Conflito ético na OAB-MT

Pedro Henrique Marques*
A Ordem dos Advogados do Brasil não é apenas uma entidade de classe. Conforme reconhecem a Constituição Federal e o Estatuto da Advocacia (Lei n. 8.906/94), a OAB exerce papel institucional singular: defender a Constituição, os direitos humanos, a justiça social e a dignidade da advocacia.
Entre suas atribuições está o dever de proteger os advogados no exercício profissional, obrigação expressa no art. 44, II, do Estatuto. Esse dever não é facultativo. É legal. Quando crimes são cometidos contra advogados, a OAB deve agir: cobrar providências, resguardar prerrogativas e zelar pela integridade da profissão.
Contudo, situações recentes revelam colisões entre esse dever e interesses privados de dirigentes da entidade. Há casos em que escritórios ligados a membros da diretoria defendem investigados por homicídios de advogados, justamente nos procedimentos em que a OAB deveria estar exigindo justiça. Essa sobreposição de funções compromete a credibilidade institucional, gera insegurança e contamina investigações.
Em 2024, foi amplamente debatida, no contexto eleitoral da OAB/MT, a criação de um Plano de Defesa da Advocacia. A proposta foi concebida para assegurar proteção equivalente à conferida a juízes e promotores. Defendida pela chapa deste articulista, previa protocolos de segurança em parceria com autoridades. Apesar da relevância e do apoio recebido, foi ignorada pela gestão eleita. A classe segue desprotegida diante de ameaças crescentes.
O assassinato do ex-presidente da OAB/MT, em plena luz do dia, diante de seu escritório, é emblemático. O caso exigia resposta pública e institucional imediata. A omissão se agrava com a informação de que pessoas ligadas à direção atuam na defesa dos acusados. É inconciliável cobrar justiça e, ao mesmo tempo, patrocinar interesses de investigados. A legitimidade institucional exige coerência entre discurso e conduta.
Outro episódio grave envolve suspeita de venda de decisões judiciais, revelada após o assassinato de outro advogado. A gravidade dos fatos é evidente, e o discurso ético da OAB perde força quando dirigentes se associam a suspeitos de corromper o Judiciário.
Quem ocupa cargo diretivo na Ordem representa toda a advocacia.
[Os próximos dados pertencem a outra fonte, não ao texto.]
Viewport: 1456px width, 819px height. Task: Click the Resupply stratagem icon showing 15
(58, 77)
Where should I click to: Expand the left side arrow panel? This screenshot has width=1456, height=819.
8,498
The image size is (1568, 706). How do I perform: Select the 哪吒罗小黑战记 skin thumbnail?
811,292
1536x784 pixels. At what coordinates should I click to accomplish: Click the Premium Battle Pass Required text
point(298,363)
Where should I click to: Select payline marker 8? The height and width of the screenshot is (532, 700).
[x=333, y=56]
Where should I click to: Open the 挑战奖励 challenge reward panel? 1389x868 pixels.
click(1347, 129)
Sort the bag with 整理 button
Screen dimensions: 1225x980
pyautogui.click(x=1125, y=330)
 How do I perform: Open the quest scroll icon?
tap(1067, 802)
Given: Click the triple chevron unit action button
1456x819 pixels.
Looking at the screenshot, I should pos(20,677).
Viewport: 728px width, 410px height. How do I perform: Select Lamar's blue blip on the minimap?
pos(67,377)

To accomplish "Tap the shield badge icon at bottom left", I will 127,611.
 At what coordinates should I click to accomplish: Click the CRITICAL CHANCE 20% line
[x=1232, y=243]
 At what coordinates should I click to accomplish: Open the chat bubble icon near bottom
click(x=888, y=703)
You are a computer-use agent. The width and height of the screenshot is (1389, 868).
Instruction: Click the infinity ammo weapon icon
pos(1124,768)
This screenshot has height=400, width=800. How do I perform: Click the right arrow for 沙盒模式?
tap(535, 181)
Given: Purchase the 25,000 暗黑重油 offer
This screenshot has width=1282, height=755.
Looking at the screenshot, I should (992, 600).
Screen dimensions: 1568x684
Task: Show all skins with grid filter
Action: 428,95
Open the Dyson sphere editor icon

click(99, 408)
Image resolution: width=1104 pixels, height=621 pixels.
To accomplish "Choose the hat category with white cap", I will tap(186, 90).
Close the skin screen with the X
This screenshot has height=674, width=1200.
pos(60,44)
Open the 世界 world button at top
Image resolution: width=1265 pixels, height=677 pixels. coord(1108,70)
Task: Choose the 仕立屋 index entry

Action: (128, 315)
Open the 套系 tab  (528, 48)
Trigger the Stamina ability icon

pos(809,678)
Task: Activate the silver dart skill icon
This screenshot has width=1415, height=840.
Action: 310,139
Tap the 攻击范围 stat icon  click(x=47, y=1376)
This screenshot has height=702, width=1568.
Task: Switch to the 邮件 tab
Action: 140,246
Por isso, assume compromisso ético adicional. O exercício dessas funções exige renúncias, inclusive na escolha de causas. Não se pode cobrar providências pela manhã e, à tarde, representar quem é acusado de matar um advogado.
A OAB não pode apenas bradar valores. Deve praticá-los. A advocacia espera uma instituição à altura de sua missão constitucional.